(Beginning of Excerpt to read)

Kazakhstan is part of the youngest epidemic of HIV. The HIV incidence among the general population are 1.82 per 1000, among 15-19 age group - 0.92 per 1000. In 2018, 532 children (under 18 years of age) were registered as having HIV infection. The breakdown of adolescents is unevenly distributed with half living in South Kazakhstan; one fifth in Almaty and Almaty Region, and the rest across the other regions. The experience of working with children and adolescents among professionals differs greatly. The main focus has been medical provision with counseling provided for caregivers and concentrating on HIV treatment. The psychosocial support needs have, until now, been neglected.
For quality psychosocial support, professionals working with children with HIV need a thorough understanding on child-centred, child-rights approaches and how to implement them into their practice. Professionals working with HIV-positive children should be able to locate possible barriers and challenges and find solutions to address these and ensure all children have optimum physical and emotional care provided for them.

(End of Excerpt to read)

**Brief:** Copy out the passage on children and adolescents with HIV in Kazakhstan word for word, in full.

(Beginning of Dataset records)

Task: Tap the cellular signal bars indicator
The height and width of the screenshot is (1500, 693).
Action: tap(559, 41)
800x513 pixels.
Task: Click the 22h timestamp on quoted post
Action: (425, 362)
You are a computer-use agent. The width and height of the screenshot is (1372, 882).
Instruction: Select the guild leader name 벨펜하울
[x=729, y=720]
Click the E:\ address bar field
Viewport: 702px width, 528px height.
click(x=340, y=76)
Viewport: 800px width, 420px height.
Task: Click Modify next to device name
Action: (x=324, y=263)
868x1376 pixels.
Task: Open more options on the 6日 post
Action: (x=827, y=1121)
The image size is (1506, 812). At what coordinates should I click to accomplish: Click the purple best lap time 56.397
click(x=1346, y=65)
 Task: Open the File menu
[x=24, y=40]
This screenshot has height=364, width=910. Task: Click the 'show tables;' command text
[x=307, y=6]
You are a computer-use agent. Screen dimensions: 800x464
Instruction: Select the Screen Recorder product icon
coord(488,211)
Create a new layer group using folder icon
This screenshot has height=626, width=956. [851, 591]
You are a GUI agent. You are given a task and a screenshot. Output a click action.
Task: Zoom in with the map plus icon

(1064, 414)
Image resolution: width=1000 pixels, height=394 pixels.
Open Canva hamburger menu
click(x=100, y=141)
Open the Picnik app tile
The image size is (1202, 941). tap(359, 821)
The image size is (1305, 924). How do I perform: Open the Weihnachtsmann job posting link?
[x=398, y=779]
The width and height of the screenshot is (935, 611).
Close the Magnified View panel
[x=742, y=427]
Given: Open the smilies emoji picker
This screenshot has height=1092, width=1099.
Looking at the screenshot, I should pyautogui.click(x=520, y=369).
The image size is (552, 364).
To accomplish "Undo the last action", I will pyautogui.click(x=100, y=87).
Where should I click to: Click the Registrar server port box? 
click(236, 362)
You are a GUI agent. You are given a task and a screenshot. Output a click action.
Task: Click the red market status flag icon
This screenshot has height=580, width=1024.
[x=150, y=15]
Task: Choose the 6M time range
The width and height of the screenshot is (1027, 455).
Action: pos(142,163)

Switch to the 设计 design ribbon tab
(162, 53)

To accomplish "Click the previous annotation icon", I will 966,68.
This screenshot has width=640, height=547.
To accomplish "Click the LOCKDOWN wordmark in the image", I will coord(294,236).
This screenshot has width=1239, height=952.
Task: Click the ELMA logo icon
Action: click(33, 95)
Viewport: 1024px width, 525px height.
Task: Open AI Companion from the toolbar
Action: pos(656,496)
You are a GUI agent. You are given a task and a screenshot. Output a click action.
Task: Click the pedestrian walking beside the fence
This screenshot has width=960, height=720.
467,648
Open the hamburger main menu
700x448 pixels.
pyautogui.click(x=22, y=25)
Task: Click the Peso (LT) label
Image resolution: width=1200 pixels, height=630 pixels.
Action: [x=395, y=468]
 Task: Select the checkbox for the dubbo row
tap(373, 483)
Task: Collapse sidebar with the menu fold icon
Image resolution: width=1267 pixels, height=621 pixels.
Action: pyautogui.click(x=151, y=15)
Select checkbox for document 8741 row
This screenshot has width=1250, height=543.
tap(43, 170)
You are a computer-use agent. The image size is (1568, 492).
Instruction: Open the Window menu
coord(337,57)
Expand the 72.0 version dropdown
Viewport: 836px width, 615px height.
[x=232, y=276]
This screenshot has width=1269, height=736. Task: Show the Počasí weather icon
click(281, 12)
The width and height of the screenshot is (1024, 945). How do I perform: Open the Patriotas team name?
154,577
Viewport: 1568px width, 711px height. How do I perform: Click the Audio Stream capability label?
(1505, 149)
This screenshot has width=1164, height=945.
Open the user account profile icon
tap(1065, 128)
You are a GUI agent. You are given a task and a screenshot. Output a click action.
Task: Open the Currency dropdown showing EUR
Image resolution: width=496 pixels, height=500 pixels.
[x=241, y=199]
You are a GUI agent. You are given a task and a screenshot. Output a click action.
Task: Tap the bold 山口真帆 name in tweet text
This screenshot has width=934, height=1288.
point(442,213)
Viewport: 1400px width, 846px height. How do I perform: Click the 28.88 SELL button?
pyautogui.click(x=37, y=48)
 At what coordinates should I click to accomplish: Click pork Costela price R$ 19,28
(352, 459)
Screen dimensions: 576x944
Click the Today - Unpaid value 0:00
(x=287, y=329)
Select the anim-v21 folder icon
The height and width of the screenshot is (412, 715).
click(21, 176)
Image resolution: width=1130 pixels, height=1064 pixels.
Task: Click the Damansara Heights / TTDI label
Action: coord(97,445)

(End of Dataset records)

**Response below:**
Kazakhstan is part of the youngest epidemic of HIV. The HIV incidence among the general population are 1.82 per 1000, among 15-19 age group - 0.92 per 1000. In 2018, 532 children (under 18 years of age) were registered as having HIV infection. The breakdown of adolescents is unevenly distributed with half living in South Kazakhstan; one fifth in Almaty and Almaty Region, and the rest across the other regions. The experience of working with children and adolescents among professionals differs greatly. The main focus has been medical provision with counseling provided for caregivers and concentrating on HIV treatment. The psychosocial support needs have, until now, been neglected.
For quality psychosocial support, professionals working with children with HIV need a thorough understanding on child-centred, child-rights approaches and how to implement them into their practice. Professionals working with HIV-positive children should be able to locate possible barriers and challenges and find solutions to address these and ensure all children have optimum physical and emotional care provided for them.